Ketika itu aparat dikerahkan, intimidasi meningkat, dan ruang dialog tertutup rapat. Sikap aparat yang kerap merepresi masyarakat ini mengundang keprihatinan banyak pihak. Ketidakadilan menjadi problem yang harus segera dicarikan jalan keluarnya. Jika tidak, bisa memicu konflik berkepanjangan.
Dan inilah yang terjadi di banyak wilayah di Indonsia, yang baru merayakan 80 tahun hari jadinya. Rakyat sipil memang harus memperjuangkan nasibnya sendiri. Sebab aparat dan pejabat mungkin sudah terlanjur memihak korporasi.
Mau bagaimana lagi? “Pada tahun 1981 terbit HGU (hak guna usaha) atas nama PT Chandra Bumi Kota. Masa aktifnya selama 25 tahun. Dari 1981 dampai 2006. Sedangkan cakupan lahannya seluas 807 hektare,” kata Kabid Humas Polda Lampung, Komisaris Besar Umi Fadillah, pada 3 Oktober 2023.
Kemudian pada 1990, PT Chandra Bumi Kota dibeli oleh PT BSA, berikut dengan asetnya berupa lahan singkong dan tebu.

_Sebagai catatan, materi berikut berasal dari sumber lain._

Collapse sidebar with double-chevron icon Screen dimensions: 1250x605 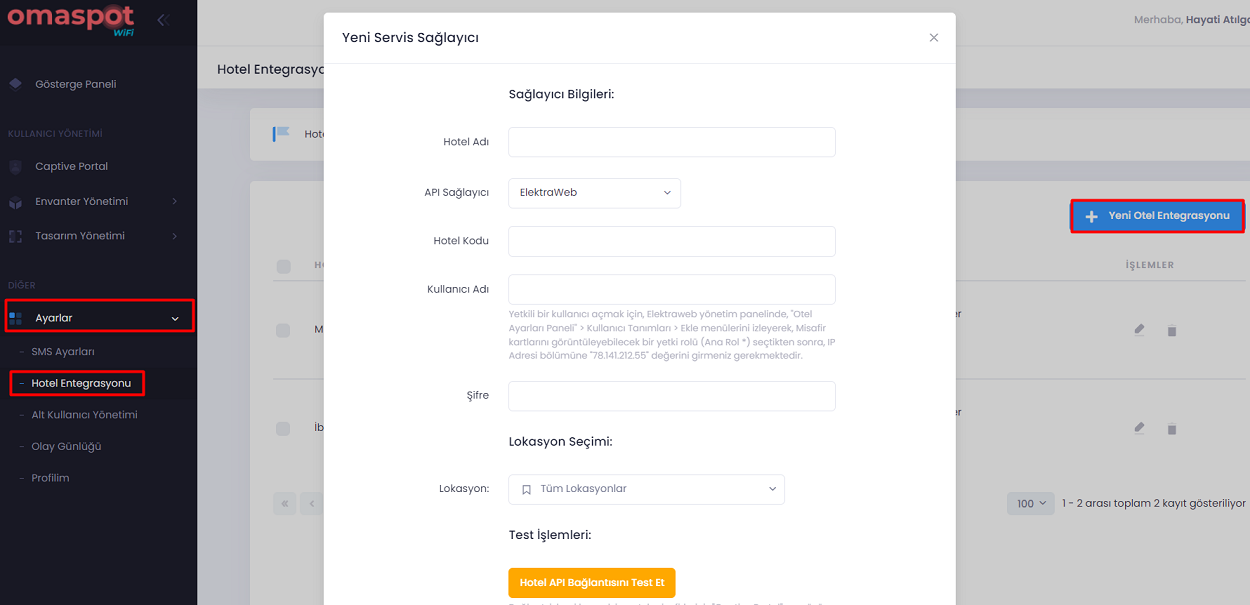pyautogui.click(x=162, y=19)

Pada 2004, PT BSA membeli lahan di Kampung Bumi Aji dan Negara Aji Tua seluas 144,87 hektare. Lalu, PT BSA mengajukan HGU pada 2005 untuk kurun waktu 35 tahun, sepanjang 2005-2040.
Beberapa warga mengklaim hak atas lahan tersebut dan mengajukan gugatan. Gugatan mereka ditolak Pengadilan Negeri Gunung Sugih. Masyarakat kemudian melakukan banding ke Pengadilan Tinggi Tanjung Karang pada 2016.
Namun, lagi-lagi, upaya banding tersebut ditolak. Tak putus asa, masyarakat kembali melakukan upaya hukum dengan mengajukan kasasi ke Mahkamah Agung pada 2017. Kembali nasib serupa berulang. MA menolak permohonan kasasi ini.
Polda Lampung mengatakan, PT BSA merupakan pemilik sah atas lahan yang menjadi objek sengketa. Karena korporat ini sudah memperpanjang HGU selama 25 tahun. Masa aktifnya berlangsung hingga 2029 mendatang.
Kalau sudah begini, rakyat sipil bisa apa? Para petani Anak Tuha sempat beberapa kali melakukan unjuk rasa untuk memprotes eksekusi lahan oleh PT BSA. Ratusan petani menggelar demonstrasi di gedung dewan. Sebagai pengamanan, kepolisian mengerahkan 1.000 personel gabungan.
Ya, begitulah. Masyarakat harus sadar dan taat pada hukum. LBH Bandar Lampung yang beberapa waktu ini menunjukkan kepedulian terhadap nasib petani Anak Tuha mengkritik cara pemerintah menangani konflik ini.
Pemerintah disebut melakukan pendekatan represif dan pembiaran atas kriminalisasi warga yang mempertahankan haknya. Siklus kekerasan yang berulang menunjukkan bahwa negara tidak hanya gagal, melainkan absen dari tanggung jawab historisnya untuk menghadirkan reforma agraria sejati, menurut LBH.
Belum lagi jika menengok pemanggilan terbaru terhadap delapan orang petani Anak Tuha, menunjukkan ketimpangan dalam memproses laporan polisi. Ada kecenderungan aparat kerap bergerak gesit jika ada laporan terhadap masyarakat.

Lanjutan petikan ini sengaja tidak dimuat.